Birtukan was one of the high profile victims of arbitrary detention that addressed the event along with Haithem Al-Maleh, a former judge and Syrian human rights defender, and Burmese pro-democracy leader and Nobel Laureate Aung San Suu Kyi, who addressed the event via video link.
She detailed the excruciating pains and trauma she suffered in jails and solitary confinement. She told the gathering that her illegal incarceration and the deliberate efforts of the regime to break her spirit was a barbaric act. “As if this was not cruel and severe enough, the Ethiopian government stooped to barbarity and inhumanity and locked me up in solitary confinement. The government seemed to have a deliberate plan to destroy me both in person and in spirit.
“I don’t have words to express the serious consequences of my confinement in solitary and the debilitating effect it exerted in my life and the unbearable pain it gave me,” she told the UN body.
“Once I was imprisoned, my situation got from worse to life threatening. I was not allowed to see family, friends, spiritual advisors, or legal attorney. I was not allowed a visit except from my aging mother and my daughter, who was 4. I was completely and deliberately cut off from the rest of the world,” she stated.

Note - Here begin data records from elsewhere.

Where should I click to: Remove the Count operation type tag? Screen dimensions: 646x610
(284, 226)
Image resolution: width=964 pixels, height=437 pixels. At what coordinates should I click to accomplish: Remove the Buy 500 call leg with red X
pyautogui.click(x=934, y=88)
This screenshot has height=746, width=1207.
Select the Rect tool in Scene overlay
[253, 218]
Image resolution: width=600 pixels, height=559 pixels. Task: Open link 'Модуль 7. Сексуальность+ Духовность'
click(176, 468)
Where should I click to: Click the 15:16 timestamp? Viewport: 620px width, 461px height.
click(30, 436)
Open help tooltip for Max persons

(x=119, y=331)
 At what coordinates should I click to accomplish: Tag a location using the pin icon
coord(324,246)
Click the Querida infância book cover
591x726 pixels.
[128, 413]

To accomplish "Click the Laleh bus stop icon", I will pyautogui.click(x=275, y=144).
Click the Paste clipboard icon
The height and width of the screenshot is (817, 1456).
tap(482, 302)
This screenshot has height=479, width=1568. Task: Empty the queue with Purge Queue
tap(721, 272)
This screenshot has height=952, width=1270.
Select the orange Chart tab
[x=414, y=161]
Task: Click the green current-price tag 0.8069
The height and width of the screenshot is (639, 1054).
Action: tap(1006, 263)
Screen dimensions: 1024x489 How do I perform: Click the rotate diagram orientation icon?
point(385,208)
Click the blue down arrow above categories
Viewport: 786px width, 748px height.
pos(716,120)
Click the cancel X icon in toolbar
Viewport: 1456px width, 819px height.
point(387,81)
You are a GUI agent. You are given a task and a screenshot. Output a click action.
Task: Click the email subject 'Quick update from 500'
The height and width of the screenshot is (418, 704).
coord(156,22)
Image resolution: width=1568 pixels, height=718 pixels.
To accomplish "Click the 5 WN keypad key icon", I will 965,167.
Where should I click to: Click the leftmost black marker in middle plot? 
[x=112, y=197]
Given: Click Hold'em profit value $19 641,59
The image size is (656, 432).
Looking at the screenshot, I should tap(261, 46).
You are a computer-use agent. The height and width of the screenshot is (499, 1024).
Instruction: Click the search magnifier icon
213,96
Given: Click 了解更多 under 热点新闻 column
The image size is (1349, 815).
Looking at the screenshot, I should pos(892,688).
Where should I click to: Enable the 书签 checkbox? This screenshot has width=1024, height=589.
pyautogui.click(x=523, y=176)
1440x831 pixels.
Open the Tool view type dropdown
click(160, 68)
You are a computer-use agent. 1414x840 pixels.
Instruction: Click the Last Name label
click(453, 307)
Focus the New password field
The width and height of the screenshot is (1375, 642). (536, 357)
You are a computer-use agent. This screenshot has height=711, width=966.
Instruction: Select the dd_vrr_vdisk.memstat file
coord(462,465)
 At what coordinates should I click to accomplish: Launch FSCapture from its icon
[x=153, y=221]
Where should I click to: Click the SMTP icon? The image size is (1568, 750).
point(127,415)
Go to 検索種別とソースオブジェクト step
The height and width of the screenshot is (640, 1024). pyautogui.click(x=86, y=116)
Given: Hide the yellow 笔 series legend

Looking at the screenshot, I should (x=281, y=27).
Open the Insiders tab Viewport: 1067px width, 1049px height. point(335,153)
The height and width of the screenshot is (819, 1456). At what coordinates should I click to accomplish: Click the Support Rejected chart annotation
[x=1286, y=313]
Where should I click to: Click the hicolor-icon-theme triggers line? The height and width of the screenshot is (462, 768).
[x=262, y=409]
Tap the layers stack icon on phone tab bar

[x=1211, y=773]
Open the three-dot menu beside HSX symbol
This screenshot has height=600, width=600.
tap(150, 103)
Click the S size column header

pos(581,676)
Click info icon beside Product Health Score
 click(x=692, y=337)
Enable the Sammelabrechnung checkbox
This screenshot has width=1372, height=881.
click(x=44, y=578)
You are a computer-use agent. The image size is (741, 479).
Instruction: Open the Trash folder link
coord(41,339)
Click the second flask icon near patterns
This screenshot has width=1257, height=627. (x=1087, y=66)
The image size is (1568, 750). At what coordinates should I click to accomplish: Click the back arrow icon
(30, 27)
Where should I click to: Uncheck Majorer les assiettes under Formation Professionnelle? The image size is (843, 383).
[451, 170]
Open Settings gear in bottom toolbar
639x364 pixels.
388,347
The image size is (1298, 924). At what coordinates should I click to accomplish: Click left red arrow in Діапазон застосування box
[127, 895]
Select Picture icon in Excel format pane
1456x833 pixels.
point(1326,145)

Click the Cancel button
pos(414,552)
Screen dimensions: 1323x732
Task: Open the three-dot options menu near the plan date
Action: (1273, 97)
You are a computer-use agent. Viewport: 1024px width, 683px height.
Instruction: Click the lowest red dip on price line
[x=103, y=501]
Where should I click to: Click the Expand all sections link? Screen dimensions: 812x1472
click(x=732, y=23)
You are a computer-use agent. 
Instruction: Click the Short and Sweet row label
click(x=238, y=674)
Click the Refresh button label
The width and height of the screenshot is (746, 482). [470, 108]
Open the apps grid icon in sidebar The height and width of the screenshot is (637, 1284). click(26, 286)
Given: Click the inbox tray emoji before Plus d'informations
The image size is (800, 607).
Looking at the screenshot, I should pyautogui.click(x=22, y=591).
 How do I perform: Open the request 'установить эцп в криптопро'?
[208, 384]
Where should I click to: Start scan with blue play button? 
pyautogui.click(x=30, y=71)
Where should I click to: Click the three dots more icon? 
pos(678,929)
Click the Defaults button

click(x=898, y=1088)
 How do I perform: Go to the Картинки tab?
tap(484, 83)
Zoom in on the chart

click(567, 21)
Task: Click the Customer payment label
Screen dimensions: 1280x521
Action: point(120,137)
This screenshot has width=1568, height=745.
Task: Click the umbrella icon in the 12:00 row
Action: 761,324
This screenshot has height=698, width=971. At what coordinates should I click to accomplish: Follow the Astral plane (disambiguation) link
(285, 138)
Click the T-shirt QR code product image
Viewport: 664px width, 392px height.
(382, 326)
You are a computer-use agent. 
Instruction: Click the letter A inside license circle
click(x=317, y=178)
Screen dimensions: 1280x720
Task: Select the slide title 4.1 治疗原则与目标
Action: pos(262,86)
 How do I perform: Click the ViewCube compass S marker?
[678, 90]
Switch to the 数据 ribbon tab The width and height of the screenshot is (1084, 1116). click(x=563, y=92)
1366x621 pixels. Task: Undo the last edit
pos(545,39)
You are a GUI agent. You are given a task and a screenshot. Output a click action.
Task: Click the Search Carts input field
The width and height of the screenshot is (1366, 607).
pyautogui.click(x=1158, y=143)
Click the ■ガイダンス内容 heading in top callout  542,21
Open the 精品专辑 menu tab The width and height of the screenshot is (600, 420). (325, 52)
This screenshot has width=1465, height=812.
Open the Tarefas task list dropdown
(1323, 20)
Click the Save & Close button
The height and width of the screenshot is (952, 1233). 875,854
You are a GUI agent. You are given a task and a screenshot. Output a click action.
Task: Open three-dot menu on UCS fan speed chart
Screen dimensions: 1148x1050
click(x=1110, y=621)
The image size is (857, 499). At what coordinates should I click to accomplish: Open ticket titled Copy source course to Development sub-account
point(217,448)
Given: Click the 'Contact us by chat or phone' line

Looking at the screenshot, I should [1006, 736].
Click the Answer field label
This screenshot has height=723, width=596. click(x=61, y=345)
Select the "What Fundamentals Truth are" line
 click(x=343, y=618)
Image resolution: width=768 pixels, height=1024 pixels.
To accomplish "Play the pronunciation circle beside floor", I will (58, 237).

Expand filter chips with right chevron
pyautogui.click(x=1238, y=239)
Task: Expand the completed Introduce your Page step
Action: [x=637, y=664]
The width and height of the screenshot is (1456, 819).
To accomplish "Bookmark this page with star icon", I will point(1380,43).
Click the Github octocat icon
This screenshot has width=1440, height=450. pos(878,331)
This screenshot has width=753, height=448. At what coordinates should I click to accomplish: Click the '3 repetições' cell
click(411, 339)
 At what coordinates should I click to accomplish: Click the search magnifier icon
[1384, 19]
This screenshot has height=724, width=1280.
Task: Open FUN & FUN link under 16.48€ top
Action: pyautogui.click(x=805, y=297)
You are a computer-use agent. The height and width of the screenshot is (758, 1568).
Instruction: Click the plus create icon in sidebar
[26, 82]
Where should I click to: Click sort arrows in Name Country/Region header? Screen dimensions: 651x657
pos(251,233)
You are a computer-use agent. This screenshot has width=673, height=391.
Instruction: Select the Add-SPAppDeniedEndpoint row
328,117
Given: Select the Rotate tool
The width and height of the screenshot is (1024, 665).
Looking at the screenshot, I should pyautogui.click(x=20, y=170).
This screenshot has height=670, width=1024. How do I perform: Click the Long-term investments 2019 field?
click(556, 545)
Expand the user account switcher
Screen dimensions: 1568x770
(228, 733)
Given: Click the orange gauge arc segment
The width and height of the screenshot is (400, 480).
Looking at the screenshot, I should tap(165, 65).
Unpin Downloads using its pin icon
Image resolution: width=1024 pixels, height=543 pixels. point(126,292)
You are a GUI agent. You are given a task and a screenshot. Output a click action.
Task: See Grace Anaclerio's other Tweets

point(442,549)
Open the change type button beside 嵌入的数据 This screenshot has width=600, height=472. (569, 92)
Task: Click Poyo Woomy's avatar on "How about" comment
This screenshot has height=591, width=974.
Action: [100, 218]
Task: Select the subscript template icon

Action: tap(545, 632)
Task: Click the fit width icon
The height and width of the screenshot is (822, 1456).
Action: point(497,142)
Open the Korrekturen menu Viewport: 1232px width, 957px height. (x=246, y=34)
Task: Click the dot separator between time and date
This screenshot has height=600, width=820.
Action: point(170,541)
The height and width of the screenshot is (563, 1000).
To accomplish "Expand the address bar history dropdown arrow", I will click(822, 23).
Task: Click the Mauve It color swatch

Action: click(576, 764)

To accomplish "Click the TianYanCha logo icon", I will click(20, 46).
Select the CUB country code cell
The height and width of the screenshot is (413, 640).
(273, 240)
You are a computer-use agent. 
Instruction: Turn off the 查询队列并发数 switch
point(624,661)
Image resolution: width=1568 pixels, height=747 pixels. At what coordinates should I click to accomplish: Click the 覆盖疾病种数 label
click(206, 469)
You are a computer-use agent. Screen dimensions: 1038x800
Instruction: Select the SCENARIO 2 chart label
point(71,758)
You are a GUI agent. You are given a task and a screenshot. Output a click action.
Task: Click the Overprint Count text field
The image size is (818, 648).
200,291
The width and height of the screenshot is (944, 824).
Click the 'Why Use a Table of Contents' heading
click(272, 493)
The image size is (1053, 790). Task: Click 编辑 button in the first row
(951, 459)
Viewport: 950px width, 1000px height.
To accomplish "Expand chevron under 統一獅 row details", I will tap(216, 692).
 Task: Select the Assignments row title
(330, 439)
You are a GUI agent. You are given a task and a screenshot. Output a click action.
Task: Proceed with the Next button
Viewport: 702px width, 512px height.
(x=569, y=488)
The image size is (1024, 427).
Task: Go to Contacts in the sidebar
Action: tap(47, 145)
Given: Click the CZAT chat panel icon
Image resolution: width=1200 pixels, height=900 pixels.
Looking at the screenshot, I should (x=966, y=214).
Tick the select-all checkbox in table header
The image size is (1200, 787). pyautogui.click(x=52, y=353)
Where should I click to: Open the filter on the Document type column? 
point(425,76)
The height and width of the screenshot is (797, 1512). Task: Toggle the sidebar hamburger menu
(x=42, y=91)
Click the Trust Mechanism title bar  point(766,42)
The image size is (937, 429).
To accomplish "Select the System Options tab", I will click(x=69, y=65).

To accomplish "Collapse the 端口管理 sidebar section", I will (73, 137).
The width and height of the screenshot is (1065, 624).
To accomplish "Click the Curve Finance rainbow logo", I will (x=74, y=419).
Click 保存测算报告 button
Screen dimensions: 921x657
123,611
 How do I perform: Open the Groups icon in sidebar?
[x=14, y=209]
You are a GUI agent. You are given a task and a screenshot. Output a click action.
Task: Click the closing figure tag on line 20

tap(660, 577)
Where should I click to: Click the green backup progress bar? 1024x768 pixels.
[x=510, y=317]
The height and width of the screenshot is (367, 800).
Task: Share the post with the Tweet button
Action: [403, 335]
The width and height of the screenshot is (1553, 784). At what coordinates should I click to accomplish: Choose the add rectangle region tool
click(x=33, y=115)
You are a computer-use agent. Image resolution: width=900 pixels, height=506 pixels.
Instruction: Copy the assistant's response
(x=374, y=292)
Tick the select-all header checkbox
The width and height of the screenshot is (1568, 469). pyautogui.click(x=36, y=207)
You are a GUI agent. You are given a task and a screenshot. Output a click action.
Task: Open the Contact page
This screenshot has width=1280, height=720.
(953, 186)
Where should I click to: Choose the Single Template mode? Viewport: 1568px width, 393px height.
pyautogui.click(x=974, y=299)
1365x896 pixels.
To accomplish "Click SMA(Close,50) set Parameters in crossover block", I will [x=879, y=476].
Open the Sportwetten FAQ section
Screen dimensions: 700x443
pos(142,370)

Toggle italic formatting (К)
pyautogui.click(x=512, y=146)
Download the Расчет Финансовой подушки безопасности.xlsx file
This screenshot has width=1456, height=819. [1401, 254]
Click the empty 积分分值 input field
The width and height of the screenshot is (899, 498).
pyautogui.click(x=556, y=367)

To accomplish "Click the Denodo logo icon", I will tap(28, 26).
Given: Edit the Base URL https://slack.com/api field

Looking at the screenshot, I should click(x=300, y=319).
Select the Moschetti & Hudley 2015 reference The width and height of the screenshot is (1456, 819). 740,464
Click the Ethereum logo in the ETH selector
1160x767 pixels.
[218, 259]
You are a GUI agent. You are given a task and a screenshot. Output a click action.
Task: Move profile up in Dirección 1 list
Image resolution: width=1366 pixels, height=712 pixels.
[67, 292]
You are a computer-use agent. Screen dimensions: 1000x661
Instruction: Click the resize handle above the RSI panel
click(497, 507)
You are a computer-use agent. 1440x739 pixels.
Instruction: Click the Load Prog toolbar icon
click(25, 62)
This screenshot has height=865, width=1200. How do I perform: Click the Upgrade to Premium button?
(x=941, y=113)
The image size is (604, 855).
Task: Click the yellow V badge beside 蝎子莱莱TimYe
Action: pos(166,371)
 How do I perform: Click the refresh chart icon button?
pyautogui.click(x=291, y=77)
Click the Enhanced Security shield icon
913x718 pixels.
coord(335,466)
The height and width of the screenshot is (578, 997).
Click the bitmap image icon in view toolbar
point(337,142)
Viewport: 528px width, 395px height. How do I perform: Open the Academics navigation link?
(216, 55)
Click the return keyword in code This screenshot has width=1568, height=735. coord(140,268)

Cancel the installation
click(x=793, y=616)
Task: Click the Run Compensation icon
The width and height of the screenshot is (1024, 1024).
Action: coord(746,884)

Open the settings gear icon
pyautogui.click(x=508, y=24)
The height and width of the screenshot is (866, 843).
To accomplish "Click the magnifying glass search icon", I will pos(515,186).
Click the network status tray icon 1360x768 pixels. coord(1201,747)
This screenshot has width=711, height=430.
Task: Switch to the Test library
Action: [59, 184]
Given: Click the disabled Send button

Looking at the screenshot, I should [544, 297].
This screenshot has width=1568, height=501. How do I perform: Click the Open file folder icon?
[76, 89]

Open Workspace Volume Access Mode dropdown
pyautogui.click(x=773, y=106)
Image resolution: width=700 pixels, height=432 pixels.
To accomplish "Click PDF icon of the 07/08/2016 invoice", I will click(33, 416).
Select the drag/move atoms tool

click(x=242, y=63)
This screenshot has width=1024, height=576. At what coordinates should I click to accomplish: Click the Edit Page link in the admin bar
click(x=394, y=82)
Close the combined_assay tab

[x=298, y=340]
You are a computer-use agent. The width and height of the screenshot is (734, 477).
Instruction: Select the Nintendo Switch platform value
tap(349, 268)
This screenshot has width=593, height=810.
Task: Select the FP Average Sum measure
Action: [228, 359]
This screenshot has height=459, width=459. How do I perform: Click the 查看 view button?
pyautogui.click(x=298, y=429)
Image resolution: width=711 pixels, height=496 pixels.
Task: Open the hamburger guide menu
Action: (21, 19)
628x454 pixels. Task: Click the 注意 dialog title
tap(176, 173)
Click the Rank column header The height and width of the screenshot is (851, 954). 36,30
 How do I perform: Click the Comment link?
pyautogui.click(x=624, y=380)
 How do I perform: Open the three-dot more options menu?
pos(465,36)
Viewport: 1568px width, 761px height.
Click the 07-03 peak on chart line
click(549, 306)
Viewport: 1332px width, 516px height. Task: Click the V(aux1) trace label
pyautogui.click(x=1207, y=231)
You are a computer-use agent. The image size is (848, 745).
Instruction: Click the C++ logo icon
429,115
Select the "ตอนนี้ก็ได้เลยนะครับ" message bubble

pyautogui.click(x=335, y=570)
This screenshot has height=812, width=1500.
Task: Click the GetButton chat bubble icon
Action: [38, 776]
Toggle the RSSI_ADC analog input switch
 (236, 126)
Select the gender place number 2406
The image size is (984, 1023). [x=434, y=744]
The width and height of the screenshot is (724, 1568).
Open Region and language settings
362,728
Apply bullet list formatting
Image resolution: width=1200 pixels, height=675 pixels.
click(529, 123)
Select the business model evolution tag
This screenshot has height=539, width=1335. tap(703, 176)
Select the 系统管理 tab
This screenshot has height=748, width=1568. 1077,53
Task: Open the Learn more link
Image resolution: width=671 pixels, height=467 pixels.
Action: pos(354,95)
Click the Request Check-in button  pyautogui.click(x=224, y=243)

She underscored the fact that solitary condiment is in a way no less severe than physical torture as it has serious consequences on victims adding that she was astonished by the fact that international consensus is not yet reached to recognize solitary confinement as one form of torture.
“That is why locking a fellow human being in a solitary confinement should be considered an attack which attempts to kill the entire person,” she noted adding that she finds hard to express the pain and suffering she went through in solitary confinement its serious consequences.
She went on to recount to the gathering that her own uncle was a victim of extrajudicial killings in the 1970s under the military junta. She explained that renowned journalist Eskender Nega is languishing in the same federal prison that her uncle was imprisoned and killed decades ago. “Eskinder Nega, whom I respect as a friend and a professional, has already been imprisoned and brutalized by the Ethiopian government in seven different times at this same prison.”
According to Birtukan, it was ironic to see that the ideological contemporaries of victims like my uncle, who came to power after overthrowing the military regime, have in turn been abusing state power to incarcerate and brutalize all dissenters like Eskinder.
Having mentioned the suffering of prisoners of conscience like Reeyot Alemu, Andualem Aragie, Bekele Gerba, and Woubishet Taye and Olbana Lelisa, Birtukan underlined that this cycle of brutalizing and abusing citizens in their own country must end sooner rather than later.
Birtukan appreciated the UN Working Group on Arbitrary Detention in exposing the illegal act of her detention in 2009 and putting in unequivocal terms that her case was arbitrary detention, which she described as a violation of the articles of international convention on civil and political rights and the Universal Declaration of Human rights.
Birtukan appreciated the UN Working Group on Arbitrary Detention in exposing the illegal act of her detention in 2009 and putting in unequivocal terms that she was a victim of arbitrary detention, which she described as a serious violation of the articles of international convention on civil and political rights and the Universal Declaration of Human rights.
The Burmese prodemocracy leader Aung San Suu Kyi said on her part that while the work of the UN working group on arbitrary detention should be commended, she yearns to see a world free from human rights abuses and arbitrary detention.
On the occasion, the working group launched a database detailing cases of arbitrary detention around the world. “The database is an indispensable tool for the victims, legal practitioners, States, national human rights institutions, academics and civil society,” said El Hadji Malick Sow, who currently heads the working group’s expert panel.